Saudi Arabia: Trade tensions continue to weigh on oil prices in June
Oil prices extended losses in June on the back of rising uncertainty about world economic growth and global oil demand amid intensifying trade tensions between the U.S. and China. On 25 June, the OPEC oil basket traded at USD 65.1 per barrel, a 3.5% decrease from the same day in May. While the price was up 26.2% from the start of the year, it was 9.8% lower than on the same day in 2018.
In recent weeks, oil prices were negatively affected by the escalating trade war between China and the United States as well as concerns about the health of the global economy. However, this was partially offset by intensifying tensions in the Persian Gulf between the United States and Iran, especially after Iran shot down a U.S. drone above the Strait of Hormuz on 20 June.
Looking forward, the evolution of oil prices will be shaped by developments in the Persian Gulf, the long-awaited meeting between Presidents Trump and Xi Jinping at the 28–29 June G20 meeting, which should provide more clarity about the outlook for trade negotiations between the two superpowers, and the 1–2 July OPEC+ meeting. The OPEC-led meeting was postponed in mid-June due to a ratcheting up of political tensions between Iran and Saudi Arabia and is expected to decide whether the oil cartel will extend production cuts, which are set to expire at the end of June. Several official from OPEC countries have hinted that the extension is the most likely outcome given the recent fall in oil prices due to an uncertain global economic outlook.

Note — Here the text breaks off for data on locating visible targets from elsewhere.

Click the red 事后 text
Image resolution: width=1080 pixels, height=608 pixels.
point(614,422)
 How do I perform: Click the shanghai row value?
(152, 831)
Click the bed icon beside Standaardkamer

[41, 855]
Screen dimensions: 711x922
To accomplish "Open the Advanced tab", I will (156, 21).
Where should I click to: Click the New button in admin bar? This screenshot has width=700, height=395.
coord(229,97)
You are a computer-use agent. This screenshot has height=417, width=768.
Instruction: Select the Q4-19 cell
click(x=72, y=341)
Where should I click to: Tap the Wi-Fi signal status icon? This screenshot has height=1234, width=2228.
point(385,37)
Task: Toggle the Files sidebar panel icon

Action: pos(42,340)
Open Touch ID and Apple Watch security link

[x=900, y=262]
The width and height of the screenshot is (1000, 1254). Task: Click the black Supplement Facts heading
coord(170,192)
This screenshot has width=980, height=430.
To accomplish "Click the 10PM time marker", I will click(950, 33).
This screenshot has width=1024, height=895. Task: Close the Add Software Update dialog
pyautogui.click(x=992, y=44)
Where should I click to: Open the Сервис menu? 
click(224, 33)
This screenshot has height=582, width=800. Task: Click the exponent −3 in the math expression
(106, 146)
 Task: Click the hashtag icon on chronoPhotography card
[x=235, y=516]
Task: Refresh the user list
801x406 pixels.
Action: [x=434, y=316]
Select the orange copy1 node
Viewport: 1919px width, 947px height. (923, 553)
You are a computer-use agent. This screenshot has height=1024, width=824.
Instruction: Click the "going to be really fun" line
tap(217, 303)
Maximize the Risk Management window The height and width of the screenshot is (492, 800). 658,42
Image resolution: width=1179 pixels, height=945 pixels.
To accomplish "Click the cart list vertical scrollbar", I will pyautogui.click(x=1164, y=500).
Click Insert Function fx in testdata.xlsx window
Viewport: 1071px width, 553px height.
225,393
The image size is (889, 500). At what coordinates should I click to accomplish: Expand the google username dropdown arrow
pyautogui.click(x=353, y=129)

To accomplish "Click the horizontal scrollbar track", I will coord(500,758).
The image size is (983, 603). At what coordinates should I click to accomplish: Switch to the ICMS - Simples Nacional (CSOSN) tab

Combined crude oil output among OPEC members declined by 236,000 barrels per day month-on-month to 29.88 million barrels per day (mbpd) in May, according to the cartel’s latest monthly report. The reading mainly reflected much lower output from Iran and, to a lesser extent, in Nigeria and Venezuela. Oil production in Saudi Arabia declined to 9.69 mbpd (April: 9.77 mbpd). Conversely, higher production was mostly reported in Angola and Iraq.